Copy out each line of the material below that holds the string "computer".

[[ AVAILABLE DATA open ]]

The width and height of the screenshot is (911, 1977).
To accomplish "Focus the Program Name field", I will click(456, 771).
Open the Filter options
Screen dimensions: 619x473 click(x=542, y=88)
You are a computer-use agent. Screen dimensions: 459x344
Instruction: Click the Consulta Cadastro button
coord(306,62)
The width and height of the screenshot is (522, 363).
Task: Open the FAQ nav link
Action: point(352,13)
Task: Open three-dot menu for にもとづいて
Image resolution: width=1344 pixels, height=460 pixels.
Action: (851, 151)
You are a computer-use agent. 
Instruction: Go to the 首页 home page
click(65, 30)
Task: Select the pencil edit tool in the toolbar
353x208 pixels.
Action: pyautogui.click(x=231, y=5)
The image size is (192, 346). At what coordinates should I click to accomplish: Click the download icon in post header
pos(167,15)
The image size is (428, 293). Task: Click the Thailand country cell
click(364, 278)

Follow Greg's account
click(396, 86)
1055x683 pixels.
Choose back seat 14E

[[ AVAILABLE DATA closed ]]

REPLY:
You are a computer-use agent. Screen dimensions: 459x344
You are a computer-use agent. 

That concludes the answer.